◆ Data to use:
::::::::

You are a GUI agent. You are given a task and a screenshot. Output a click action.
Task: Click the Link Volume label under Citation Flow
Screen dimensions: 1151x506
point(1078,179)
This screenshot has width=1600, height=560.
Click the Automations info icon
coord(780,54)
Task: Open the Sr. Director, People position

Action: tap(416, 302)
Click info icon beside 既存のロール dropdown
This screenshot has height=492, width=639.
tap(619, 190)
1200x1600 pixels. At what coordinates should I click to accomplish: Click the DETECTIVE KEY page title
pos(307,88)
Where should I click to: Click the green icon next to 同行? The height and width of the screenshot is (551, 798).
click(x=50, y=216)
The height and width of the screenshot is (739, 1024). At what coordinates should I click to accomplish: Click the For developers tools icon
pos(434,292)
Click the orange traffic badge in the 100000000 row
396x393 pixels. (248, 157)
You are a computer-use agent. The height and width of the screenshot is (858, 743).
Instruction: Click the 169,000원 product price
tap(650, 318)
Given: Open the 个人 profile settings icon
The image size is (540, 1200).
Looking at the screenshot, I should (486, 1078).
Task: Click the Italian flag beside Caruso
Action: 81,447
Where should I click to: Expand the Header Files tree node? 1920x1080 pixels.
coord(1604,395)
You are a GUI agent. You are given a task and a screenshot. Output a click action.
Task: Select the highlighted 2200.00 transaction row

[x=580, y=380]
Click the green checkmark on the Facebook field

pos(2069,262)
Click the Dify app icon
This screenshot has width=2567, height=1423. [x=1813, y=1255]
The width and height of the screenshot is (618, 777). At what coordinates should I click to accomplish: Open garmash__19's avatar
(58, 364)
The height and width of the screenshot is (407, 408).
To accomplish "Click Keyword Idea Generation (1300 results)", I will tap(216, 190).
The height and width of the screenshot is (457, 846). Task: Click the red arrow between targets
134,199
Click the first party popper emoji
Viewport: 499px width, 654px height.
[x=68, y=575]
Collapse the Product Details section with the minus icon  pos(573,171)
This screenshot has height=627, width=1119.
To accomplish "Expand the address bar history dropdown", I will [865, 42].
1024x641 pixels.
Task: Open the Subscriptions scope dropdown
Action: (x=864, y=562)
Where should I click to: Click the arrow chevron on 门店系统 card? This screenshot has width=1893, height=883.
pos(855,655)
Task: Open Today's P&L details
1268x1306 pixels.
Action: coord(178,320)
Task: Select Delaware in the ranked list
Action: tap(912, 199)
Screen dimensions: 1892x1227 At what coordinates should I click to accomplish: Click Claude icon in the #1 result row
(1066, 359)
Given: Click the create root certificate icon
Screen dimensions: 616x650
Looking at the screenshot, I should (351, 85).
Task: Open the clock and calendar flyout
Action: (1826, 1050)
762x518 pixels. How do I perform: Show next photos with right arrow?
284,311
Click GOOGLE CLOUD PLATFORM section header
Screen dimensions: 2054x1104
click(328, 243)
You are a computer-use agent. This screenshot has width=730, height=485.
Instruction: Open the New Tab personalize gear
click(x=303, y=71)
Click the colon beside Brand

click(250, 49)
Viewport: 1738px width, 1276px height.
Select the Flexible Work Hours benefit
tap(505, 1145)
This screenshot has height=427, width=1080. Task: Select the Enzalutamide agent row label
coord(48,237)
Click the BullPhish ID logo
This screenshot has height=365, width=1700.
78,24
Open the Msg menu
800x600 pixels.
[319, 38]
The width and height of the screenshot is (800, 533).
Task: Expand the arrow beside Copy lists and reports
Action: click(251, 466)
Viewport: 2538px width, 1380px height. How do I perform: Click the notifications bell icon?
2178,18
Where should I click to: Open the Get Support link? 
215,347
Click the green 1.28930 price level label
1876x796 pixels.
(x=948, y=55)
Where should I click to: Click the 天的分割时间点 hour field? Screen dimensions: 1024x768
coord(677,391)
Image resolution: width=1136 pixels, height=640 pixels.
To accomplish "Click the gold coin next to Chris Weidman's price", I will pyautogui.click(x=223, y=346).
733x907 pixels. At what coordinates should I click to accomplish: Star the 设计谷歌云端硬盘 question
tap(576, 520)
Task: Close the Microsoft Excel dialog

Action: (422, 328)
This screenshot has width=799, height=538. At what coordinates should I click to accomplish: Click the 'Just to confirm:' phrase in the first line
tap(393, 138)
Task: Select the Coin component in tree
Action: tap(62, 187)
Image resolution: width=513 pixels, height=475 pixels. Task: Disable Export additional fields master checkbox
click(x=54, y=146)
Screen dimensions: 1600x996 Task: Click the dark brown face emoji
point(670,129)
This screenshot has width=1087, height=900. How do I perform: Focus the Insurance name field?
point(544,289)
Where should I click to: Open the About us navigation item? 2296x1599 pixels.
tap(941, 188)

::::::::

Identify every line in the items above that contains the word "icon" and copy each one.

◆ Solved exercise:
Click the Automations info icon
Click info icon beside 既存のロール dropdown
Where should I click to: Click the green icon next to 同行? The height and width of the screenshot is (551, 798).
The height and width of the screenshot is (739, 1024). At what coordinates should I click to accomplish: Click the For developers tools icon
Given: Open the 个人 profile settings icon
Click the Dify app icon
Collapse the Product Details section with the minus icon  pos(573,171)
Screen dimensions: 1892x1227 At what coordinates should I click to accomplish: Click Claude icon in the #1 result row
Given: Click the create root certificate icon
Viewport: 2538px width, 1380px height. How do I perform: Click the notifications bell icon?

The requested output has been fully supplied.